Before the team at iFixit got to the systematic dismantling of the Pixel 2 XL, they took an X-ray of it and theorized that the dark rows of rectangles on either side of the screen were the squeeze sensors. Turns out, they were right as pressure sensitivity is achieved through a pair of flexible sensors on either side of the phone.
“The sensor consists of a flexible printed circuit board wrapped around both sides of a line of steel chunks, with strain gauges bridging the gaps between the metal bits.”
Those 14 little rectangles (seven each side) are a part of the squeeze sensors.
Strain gauges are resistors that can offer a varying range of resistance when stretched or compressed. There are two rows of strain gauges that run along a flexible separator. This design affords more sensitivity to stress than a single layer of gauges would.
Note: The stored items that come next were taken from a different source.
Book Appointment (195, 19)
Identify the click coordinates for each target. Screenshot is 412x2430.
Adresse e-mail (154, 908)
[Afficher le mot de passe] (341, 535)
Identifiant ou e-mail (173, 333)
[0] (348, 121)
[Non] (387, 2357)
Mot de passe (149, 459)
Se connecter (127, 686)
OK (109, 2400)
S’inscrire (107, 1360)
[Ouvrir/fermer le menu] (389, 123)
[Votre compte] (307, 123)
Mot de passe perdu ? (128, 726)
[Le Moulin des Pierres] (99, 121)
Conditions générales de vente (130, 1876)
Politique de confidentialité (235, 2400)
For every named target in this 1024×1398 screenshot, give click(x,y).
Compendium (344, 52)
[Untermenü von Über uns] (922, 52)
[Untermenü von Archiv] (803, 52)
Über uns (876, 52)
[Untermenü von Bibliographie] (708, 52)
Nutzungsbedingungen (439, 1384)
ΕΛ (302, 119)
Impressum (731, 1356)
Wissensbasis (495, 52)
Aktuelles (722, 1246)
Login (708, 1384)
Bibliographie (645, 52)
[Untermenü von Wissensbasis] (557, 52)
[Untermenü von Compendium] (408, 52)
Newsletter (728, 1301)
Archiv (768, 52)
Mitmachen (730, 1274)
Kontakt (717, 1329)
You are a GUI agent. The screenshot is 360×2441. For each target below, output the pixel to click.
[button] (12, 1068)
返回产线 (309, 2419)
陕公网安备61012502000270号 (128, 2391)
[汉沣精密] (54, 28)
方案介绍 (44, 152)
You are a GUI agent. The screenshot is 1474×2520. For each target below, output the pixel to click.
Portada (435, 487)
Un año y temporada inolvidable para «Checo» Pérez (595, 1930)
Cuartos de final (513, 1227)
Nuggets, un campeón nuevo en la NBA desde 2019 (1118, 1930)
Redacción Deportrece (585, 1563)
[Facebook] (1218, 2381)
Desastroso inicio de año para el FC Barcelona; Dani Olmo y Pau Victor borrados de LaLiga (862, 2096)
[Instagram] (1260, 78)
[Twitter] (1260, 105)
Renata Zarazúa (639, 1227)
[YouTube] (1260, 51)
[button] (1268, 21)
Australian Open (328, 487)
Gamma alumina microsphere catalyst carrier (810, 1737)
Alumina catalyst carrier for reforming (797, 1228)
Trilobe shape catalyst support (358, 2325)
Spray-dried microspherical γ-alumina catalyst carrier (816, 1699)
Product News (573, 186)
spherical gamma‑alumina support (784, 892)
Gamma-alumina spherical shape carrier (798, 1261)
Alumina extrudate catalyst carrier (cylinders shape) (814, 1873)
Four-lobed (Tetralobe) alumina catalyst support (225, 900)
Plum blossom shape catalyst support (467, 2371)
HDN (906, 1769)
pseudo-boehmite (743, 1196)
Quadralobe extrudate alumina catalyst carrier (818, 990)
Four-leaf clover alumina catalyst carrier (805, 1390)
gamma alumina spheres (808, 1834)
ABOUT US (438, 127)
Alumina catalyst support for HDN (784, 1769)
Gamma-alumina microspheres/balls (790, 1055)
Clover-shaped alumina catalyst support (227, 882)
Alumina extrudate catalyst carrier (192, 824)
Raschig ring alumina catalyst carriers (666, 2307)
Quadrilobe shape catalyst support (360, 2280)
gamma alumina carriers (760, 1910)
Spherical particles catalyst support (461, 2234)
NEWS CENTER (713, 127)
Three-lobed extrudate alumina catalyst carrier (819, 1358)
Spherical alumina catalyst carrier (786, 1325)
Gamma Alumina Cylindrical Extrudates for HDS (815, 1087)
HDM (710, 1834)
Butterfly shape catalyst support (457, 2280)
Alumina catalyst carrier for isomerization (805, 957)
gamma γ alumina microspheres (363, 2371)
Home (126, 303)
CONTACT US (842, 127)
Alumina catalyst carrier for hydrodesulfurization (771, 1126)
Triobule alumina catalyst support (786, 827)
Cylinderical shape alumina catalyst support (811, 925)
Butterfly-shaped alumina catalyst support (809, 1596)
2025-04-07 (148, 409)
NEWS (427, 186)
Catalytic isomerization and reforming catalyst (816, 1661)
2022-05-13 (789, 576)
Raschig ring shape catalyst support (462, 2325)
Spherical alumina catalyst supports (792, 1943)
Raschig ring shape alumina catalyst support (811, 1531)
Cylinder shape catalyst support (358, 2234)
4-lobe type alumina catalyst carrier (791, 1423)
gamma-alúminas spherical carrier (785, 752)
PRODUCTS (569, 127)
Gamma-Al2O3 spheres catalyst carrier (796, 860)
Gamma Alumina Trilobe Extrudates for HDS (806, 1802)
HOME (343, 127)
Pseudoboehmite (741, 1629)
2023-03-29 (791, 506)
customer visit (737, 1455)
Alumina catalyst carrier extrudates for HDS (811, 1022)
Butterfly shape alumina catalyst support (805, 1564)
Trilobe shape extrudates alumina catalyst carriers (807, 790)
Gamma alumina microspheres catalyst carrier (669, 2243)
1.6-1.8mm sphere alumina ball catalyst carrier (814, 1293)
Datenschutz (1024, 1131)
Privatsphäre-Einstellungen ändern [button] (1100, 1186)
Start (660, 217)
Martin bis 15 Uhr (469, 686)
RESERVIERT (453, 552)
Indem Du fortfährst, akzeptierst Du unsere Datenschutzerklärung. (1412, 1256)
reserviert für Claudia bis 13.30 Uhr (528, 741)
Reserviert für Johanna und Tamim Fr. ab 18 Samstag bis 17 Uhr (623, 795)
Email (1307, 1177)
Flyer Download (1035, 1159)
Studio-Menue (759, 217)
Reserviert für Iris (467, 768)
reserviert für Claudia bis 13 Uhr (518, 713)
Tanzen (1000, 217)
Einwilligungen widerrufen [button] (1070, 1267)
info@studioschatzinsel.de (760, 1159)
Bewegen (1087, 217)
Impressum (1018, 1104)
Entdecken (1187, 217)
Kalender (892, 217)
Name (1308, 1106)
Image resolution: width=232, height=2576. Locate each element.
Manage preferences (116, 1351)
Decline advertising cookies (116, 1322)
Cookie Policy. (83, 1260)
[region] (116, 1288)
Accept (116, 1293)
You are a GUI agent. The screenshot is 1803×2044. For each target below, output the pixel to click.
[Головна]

In other words, varying amounts of pressure to the sensors create a much more granular fluctuation of resistance. This granularity comes in handy if engineers want to design different effects or functions dependent on the amount of pressure applied.
The Pixel 2 XL’s squeeze functionality is currently limited to silencing incoming calls and activating Google Assistant. The only use of the strain gauges at the moment is as a setting to adjust the amount of pressure needed to register the squeeze. However, it seems that multiple functions could be programmed into the OS to take advantage of varying degrees of stress to the sensors.
Many of the components in the Pixel 2 XL are modular and can be replaced if needed, a big plus. The assembly is held together by only nine Phillips #00 screws although opening picks and a heat gun to loosen up adhesives are still a necessity.
On the downside, the battery is harder to remove than it was in previous models. It used to have a pull tab that made it easier to get out but now there is no tab and the battery is wedged in pretty tight. Plus, “the stubborn midframe and tight-fitting display cable covers make for more labor-intensive repairs.”
With regard to the pressure sensors, I would like to see Google come up with other ways to use them. They look to be way more versatile and deserve to be used as more than just a gimmicky alternative to a button.
As far as repairability goes, iFixit ranks the Pixel 2 XL a six out of 10. You could fix it yourself but unless you know what you are doing and have the right tools, you’d be better off letting a pro handle it.